My sister is one of my best friends. My mom is one of my others, but you can't get into a smackdown drag out Leon Neon whipping fight with your mother. Your big sister on the other hand....

There is no one who can get under your skin more than a sibling. She can take me from giggles to screaming quicker than you can say boo. One the one hand, she taught me everything that she learned in kindergarten, first, second, and third grades. On the other hand, I got kicked out of kindergarten cause of her. (Like it was my fault that they hadn't changed any of the lessons since my sister was in the class! I'd be disruptive cause I was bored and then I'd get sent to Haute's class - great school that was, you can't handle an energetic 5 year old so you send her to her 8 year old sister?!)
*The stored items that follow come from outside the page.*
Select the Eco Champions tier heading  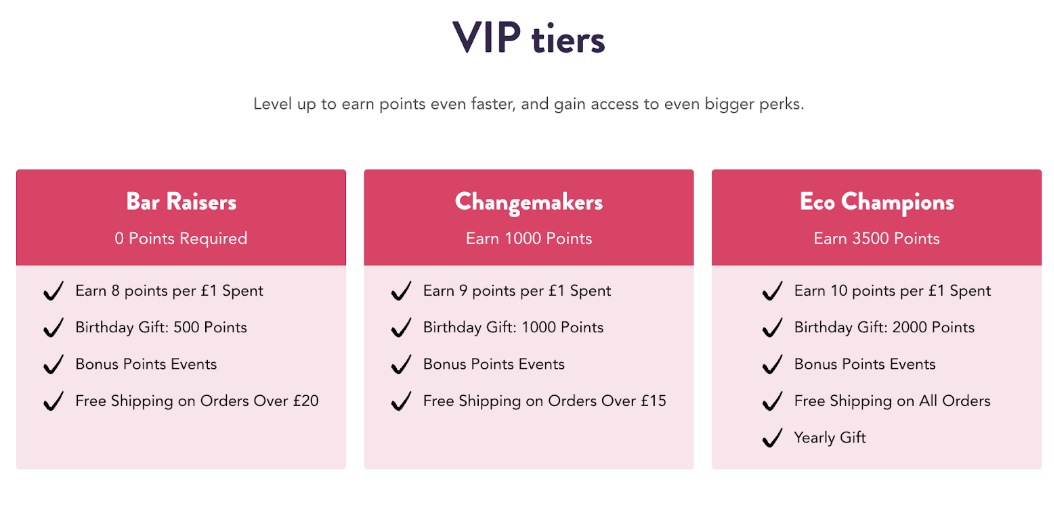point(877,203)
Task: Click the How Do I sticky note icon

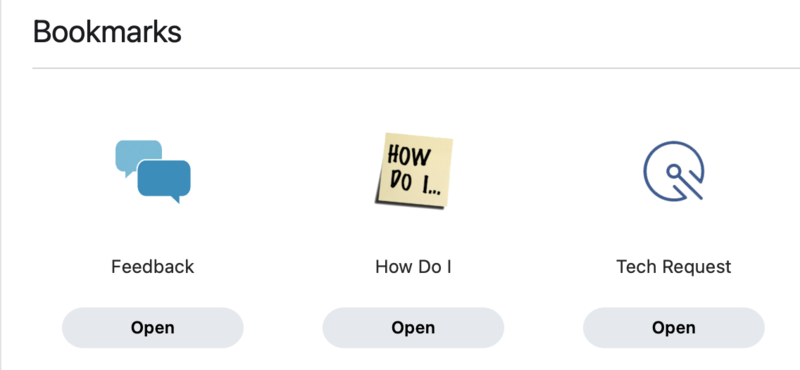Action: tap(414, 171)
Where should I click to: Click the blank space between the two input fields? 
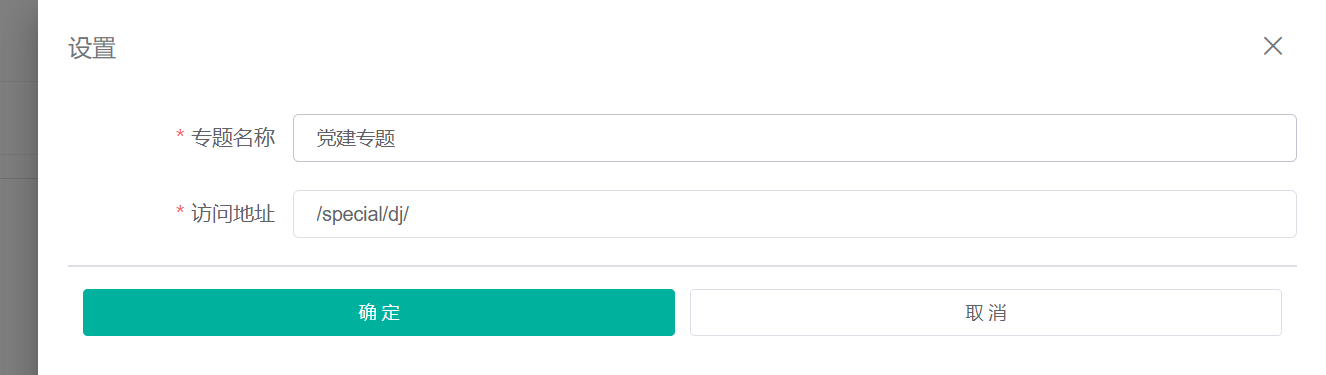point(795,176)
Then there was the time that she told all of our cousins how I suck my tongue (the best way I can describe this is to say, "Imagine a baby sucking it's thumb, then pull the thumb out of their mouths, and sucking tongue is what you get.") and that was the first time that I ever hit someone. (Came in quite handy about a year later when this big fat bitch picked on me cause I didn't have boobs - like third graders are supposed to have boobs, it was fat you chit! And I smote that bitches ass too!) Or the time when she and one of our cousins (Shout out to Philly!) tormented me when I was trying to sleep. That was the first time that I ever cursed someone (two someones actually) out. And I can't remember what exactly she did to me that time I whipped her with a Leon Neon

But for every time she woke me up in the middle of the night to go with her to the bathroom, I woke her up in the morning (in a "I asked and I thought you might have said yes" kind of way) stealing clothes out of her closet when I was in high school. And for every time she promised me a big lollipop to try and bribe me into doing something (and I would fall for it! Then she finally bought one for me - it was ginormous and it was terrible! Worse lollipop ever!) she was the person who bought me my first Coach bag. And for every embarrassing story that you ever told about me (how I almost drowned at Sesame Place, how I got a garbage bag filled with hot water dumped on my head, how I stuck Bert's eye and then Ernie's nose up my nose, etc) there are the embarrassing stories that I get to tell about you (slipping in some spilled water and going com-fuckin-pletely horizontal before crashing to the ground, getting pissed cause people kept saying "Samu-el" not knowing that his middle initial is L (Samuel L. Jackson), the family thinking the Artist might be imaginary.) And for every freaking time you made fun of some crazy shit I did, you always showed me that it was alright to be different. But I still don't forgive you for biting me when they brought me home from the hospital! (you knew I was real!)

I love you, you big chowderhead (and your crazy husband too!) HAPPY ANNIVERSARY! now go out there and make me an aunt so Mommy will stay off my back!

5 comments:

NaimaEfuru said...

After reading this Hautey says to me "Oh you forgot about the days I used to wake you up yelling "MERRY CHRISTMAS!" when it was just a regular Saturday." and then she says "See I wasn't so bad."

Jonne Austin said...

LOL!!!! Now I don't feel so wicked for doing a few of these things to my little brother!!! LMAO!!! Oh God! There was a big sister's handbook! I knew I wasn't crazy!

NaimaEfuru said...

nah apparently Slim, you were just doin your job! And tell your little brother I feel his pain...

af said...

sounds like yall are mad close!

did u alls relationship change when she got married?

NaimaEfuru said...

No, not really. I'm actually pretty close to her husband too, he's great. Specially since he puts up with my sister!